At the beginning of the reign of King George I (1714-1727) the price of silver had risen considerably, resulting in much British silver coinage being melted down and few silver coins' being struck. Isaac Newton, the Master of the Mint, wrote a minute dated 21 September 1717 in which he blamed the rising price of silver on the overvaluation of the guinea at twenty-one shillings and sixpence. Newton's memo resulted in a Proclamation of 20 December reducing the value of the guinea to twenty-one shillings. In 1718 it was decided to strike a new gold coin equal to a quarter guinea to provide useful coin worth approximately the same as the five-shilling silver crown.
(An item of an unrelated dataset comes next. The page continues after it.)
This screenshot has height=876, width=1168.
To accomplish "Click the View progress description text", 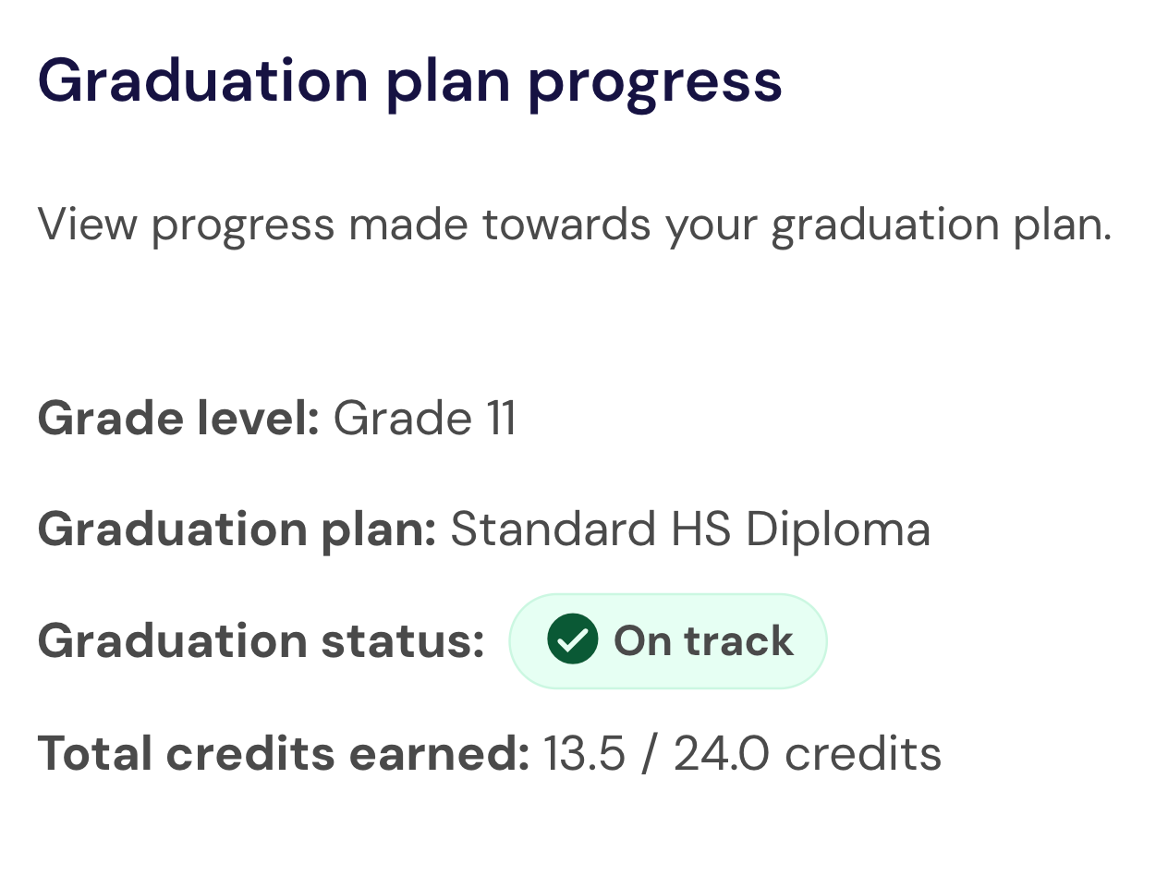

The new coin had to be proportionate in size to the other gold denominations, and this resulted in a coin which weighed 2.1 grams and was 16 millimetres in diameter. It had not been realised at the time that a coin of this size was impracticably small to use, and would prove unpopular. 37,380 coins were minted, but many of them were put aside as keepsakes and many of the rest were lost. The coin was discontinued after 1718, and for the next few years there was an increased output of guineas and half guineas.

Despite its minuscule size, the coin took the form of a scaled-down version of the guinea and half guinea, including all the intricate cruciform shields on the reverse and all the king's Hanoverian titles. The coin is a fine example of the mint's work, although a magnifying glass is needed to properly appreciate it. The obverse shows a right-facing portrait of the king with the legend GEORGIVS D G M BR FR ET HIB REX F D, abbreviation for Georgius, Dei Gratia Magna Britannia, Francia, et Hibernia Rex, Fidei Defensor, which is Latin for "George, by the Grace of God King of Great Britain, France and Ireland, Defender of the Faith". The reverse shows four crowned cruciform shields separated by sceptres, with a central Star of the Order of the Garter, and the legend BRVN ET L DVX S R I A TH ET PR EL 1718 - Brunswick et Luneburg Dux, Sacrum Romanum Imperatoria Arch-Tresorum et Princeps-Elector, Latin for "Duke of Brunswick and Lüneburg, Arch-Treasurer and Prince Elector of the Holy Roman Empire". The dies for all quarter-guineas of King George I were engraved by John Croker, who was originally from Dresden.

When George III came to the throne in 1760, the price of silver had again risen dramatically. Despite the unpopularity of the 1718 quarter guinea it was considered necessary to produce this coin again, to the same size and weight as before, to fill the gap between the low-denomination silver coins and the larger gold coins. It met the same fate as its predecessor and was only produced in 1762. The obverse shows a right-facing portrait of the king with the legend GEORGIVS III DEI GRATIA, while the reverse shows a large crowned shield bearing the arms of England and Scotland, France, Ireland, and Hanover, and the legend M B F ET H REX F D B ET L D S R I A T ET E 1762 - abbreviation for Magna Britannia, Francia, et Hibernia Rex, Fidei Defensor, Brunswick et Luneburg Dux, Sacrum Romanum Imperatori Arch-Tresorum et Elector - Latin for "King of Great Britain, France, and Ireland; Defender of the Faith, Duke of Brunswick and Lüneburg, [and] Arch-Treasurer and Elector of the Holy Roman Empire".